Geçmişte Bioshock'u abim oynar, ben de izlerim. Erzak toplayarak ilerlenilen oyunları pek sevmiyordum. Tabii bu dediğim neredeyse 15 yıl öncesine ait anılar. Lakin bir şans vereyim oyuna dedim. Bakılacak elli tane yer olduğu için yavaş ilerliyorum ama yine de keyif vermiyor değil. Buna karşın yalnızca ses kayıtları üzerinden bilgi edinebildiğimiz için de hikâyeyi takip etmekte zorlanıyorum. Bir yandan Big Daddy ile savaşırken bir yandan da sese odaklanmak zor oluyor.

Bir iki tane de film buldum ama spoiler yersin dedi oyun bana, ben de izleme işini sonraya bıraktım. Bu ana dek karşılaştığım bütün Little Sister'ları kurtardım. Her bölümde istisna yapmadan her birini de buldum. Oyunun sonunu da etkileyecek diye biliyorum zaten. Bir defa iki Bİg Daddy aynı yerdeydi ve ben yanlışlıkla ateş ettim... Ondan sonrası zulüm.
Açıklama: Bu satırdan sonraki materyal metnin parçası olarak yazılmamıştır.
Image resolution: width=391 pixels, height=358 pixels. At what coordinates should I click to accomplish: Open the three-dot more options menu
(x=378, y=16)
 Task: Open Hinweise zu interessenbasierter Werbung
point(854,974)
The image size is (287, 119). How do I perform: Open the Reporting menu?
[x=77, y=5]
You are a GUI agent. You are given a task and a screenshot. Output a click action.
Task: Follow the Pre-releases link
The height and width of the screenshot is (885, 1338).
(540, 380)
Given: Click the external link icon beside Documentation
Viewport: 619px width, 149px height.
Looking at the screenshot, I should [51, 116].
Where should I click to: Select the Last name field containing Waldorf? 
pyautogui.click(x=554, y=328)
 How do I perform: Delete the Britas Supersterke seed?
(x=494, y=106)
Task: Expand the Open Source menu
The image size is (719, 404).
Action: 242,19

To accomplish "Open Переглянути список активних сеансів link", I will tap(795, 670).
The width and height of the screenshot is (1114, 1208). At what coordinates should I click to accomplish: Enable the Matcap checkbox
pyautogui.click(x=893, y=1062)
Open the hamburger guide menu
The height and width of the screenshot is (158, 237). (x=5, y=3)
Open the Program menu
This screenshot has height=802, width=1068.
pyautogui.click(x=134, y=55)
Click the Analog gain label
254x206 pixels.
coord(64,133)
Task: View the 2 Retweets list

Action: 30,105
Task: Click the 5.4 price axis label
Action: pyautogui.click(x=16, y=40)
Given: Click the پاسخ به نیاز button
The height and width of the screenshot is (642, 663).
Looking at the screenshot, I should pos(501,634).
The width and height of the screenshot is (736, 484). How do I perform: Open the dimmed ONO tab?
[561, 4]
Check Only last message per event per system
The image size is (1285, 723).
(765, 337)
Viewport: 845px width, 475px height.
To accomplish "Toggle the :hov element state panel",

İkisini de bir şekilde hallettim neyse ki. Hard seviyesinde oynuyorum oyunu bu arada. Azı kesmiyor, çoğuna da gerek yok gibi geliyor. İlk bölümde kaçırdığım yerler olmuştu ama artık her yere baka baka gidiyorum. Acayip bir çeşitlilik var oyunda bir de. Son olarak da oyunun açılış kısmı o kadar kaliteli bir edebi esermiş gibi geldi ki bir anlığına ben de böyle bir şey yazmak isterdim diye düşündüm.